ARTICLE
From 0bef826a98dc93d59bb5f260175e449d587cf923 Mon Sep 17 00:00:00 2001
From: comfyanonymous <comfyanonymous@protonmail.com>
Date: Thu, 6 Mar 2025 00:24:43 -0500
Subject: [PATCH 2/4] Support llava clip vision model.

---
 comfy/clip_model.py                          | 20 +++++++++++++++++++-
 comfy/clip_vision.py                         |  6 +++++-
 comfy/clip_vision_config_vitl_336_llava.json | 19 +++++++++++++++++++
 comfy/sd1_clip.py                            | 19 ++++++++++++++++++-
 4 files changed, 61 insertions(+), 3 deletions(-)
 create mode 100644 comfy/clip_vision_config_vitl_336_llava.json

diff --git a/comfy/clip_model.py b/comfy/clip_model.py
index 300b09ec7..c8294d483 100644
--- a/comfy/clip_model.py
+++ b/comfy/clip_model.py
@@ -211,6 +211,15 @@ class CLIPVision(torch.nn.Module):
             pooled_output = self.post_layernorm(x[:, 0, :])
         return x, i, pooled_output
 
+class LlavaProjector(torch.nn.Module):
+    def __init__(self, in_dim, out_dim, dtype, device, operations):
+        super().__init__()
+        self.linear_1 = operations.Linear(in_dim, out_dim, bias=True, device=device, dtype=dtype)
+        self.linear_2 = operations.Linear(out_dim, out_dim, bias=True, device=device, dtype=dtype)
+
+    def forward(self, x):
+        return self.linear_2(torch.nn.functional.gelu(self.linear_1(x[:, 1:])))

TASK LIST
**A)** List every file path that the patch's summary reports as changed.
**B)** Identify each line in the entries that contains the word "sidebar", and copy those lines.
The patch and the entries have nothing to do with each other.

INPUT MATERIAL

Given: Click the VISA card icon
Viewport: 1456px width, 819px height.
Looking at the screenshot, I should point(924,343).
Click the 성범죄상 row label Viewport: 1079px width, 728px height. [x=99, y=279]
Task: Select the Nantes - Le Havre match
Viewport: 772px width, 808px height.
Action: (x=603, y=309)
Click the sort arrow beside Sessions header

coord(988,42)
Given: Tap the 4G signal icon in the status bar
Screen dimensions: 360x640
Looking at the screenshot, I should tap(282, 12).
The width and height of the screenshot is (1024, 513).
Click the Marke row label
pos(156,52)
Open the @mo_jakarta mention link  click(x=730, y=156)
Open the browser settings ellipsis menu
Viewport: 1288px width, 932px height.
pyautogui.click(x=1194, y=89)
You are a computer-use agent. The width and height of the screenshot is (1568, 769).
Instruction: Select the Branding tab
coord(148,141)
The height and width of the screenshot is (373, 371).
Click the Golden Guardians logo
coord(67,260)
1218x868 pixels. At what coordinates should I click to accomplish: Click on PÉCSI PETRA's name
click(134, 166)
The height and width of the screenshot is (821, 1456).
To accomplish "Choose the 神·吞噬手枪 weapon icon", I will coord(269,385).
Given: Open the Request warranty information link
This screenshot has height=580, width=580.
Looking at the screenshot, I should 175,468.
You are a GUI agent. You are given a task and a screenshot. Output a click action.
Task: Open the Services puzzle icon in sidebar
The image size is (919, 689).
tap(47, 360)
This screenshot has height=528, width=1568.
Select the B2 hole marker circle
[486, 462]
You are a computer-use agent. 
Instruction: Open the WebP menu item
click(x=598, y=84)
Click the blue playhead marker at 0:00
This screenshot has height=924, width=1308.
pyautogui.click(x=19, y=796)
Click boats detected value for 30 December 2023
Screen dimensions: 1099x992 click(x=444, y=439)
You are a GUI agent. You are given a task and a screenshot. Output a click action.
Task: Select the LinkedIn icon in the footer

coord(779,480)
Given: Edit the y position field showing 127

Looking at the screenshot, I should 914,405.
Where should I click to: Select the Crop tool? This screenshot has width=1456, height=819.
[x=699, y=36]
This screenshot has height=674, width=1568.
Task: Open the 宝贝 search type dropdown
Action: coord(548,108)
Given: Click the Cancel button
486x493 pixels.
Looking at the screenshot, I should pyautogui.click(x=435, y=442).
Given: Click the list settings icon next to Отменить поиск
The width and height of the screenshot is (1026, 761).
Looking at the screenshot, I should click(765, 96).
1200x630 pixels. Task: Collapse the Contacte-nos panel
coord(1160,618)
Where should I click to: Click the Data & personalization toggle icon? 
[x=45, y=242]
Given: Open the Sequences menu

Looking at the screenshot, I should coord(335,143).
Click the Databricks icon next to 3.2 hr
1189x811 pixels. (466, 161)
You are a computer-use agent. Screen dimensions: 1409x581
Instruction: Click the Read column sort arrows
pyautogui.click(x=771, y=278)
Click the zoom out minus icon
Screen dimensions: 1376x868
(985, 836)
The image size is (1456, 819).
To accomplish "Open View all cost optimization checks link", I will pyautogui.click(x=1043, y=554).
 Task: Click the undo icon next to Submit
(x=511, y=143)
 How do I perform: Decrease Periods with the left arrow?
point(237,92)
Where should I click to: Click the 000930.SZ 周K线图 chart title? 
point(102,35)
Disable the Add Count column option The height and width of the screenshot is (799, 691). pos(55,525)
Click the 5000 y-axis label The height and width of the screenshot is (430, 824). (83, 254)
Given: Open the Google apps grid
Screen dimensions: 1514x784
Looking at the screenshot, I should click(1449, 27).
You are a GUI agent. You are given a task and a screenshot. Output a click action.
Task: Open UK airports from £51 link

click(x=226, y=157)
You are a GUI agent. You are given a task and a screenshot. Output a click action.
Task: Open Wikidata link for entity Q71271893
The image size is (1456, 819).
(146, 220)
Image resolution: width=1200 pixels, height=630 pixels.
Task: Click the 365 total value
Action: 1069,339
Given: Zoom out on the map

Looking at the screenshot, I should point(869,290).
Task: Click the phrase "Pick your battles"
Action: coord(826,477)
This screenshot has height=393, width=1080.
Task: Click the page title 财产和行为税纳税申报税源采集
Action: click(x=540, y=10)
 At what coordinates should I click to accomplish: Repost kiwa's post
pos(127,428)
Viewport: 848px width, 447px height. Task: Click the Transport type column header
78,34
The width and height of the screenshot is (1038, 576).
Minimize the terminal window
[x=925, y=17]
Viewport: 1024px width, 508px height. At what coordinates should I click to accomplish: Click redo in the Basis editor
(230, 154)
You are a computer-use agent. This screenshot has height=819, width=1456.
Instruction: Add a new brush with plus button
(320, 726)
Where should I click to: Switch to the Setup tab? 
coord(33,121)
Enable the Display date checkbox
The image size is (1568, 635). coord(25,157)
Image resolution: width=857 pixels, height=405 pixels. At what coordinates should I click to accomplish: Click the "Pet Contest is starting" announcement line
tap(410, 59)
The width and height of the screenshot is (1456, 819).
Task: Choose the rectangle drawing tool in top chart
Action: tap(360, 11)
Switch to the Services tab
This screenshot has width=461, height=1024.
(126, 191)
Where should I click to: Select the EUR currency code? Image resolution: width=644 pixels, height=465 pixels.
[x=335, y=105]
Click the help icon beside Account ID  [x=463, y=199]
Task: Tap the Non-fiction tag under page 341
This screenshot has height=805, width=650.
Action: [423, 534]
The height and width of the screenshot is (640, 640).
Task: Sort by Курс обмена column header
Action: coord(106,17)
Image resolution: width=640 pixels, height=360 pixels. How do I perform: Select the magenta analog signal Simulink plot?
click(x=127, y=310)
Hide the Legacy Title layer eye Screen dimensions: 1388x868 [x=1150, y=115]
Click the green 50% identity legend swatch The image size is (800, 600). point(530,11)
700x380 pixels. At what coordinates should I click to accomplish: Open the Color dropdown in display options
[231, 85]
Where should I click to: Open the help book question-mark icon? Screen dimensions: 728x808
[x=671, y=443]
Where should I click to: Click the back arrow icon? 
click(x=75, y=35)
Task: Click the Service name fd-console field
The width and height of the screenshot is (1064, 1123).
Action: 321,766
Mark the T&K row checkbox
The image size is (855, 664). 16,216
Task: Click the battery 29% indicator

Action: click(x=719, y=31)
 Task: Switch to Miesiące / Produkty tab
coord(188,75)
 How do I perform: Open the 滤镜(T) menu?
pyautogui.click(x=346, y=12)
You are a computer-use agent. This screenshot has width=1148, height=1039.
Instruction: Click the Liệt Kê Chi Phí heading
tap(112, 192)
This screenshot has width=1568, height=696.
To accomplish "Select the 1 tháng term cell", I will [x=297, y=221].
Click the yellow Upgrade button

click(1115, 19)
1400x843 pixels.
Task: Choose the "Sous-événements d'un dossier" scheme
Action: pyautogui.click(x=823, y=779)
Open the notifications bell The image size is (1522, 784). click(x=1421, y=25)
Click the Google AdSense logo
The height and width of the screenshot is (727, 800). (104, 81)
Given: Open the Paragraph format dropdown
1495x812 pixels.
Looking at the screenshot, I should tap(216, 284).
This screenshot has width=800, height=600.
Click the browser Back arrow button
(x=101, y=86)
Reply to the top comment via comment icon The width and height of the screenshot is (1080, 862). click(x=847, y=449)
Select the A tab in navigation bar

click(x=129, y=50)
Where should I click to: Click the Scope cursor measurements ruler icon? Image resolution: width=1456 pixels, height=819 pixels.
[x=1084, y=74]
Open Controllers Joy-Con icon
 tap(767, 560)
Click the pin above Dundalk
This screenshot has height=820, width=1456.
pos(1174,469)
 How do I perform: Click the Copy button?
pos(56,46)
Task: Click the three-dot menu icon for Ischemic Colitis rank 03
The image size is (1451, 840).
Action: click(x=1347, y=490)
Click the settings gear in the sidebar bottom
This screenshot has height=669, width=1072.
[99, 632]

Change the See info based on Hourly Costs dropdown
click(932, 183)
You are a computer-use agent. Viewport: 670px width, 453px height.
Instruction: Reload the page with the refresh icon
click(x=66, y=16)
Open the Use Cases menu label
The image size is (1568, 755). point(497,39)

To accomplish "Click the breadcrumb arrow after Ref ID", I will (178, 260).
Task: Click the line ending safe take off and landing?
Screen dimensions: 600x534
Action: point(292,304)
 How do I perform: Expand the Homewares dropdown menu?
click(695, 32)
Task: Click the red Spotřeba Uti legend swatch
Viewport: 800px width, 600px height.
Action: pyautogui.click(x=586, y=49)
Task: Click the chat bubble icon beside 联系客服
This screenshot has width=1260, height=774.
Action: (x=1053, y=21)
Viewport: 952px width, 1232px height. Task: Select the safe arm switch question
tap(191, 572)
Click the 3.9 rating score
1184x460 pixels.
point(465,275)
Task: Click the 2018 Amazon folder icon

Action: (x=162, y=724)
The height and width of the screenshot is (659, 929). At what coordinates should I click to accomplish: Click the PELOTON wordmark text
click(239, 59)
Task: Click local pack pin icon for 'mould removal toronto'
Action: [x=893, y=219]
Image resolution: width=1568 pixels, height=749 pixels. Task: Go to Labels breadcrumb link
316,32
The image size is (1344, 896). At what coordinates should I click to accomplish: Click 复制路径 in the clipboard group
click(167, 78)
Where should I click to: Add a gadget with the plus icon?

SOLUTION LIST
**A)**
comfy/clip_model.py
comfy/clip_vision.py
comfy/clip_vision_config_vitl_336_llava.json
comfy/sd1_clip.py

**B)**
Task: Open the Services puzzle icon in sidebar
Click the settings gear in the sidebar bottom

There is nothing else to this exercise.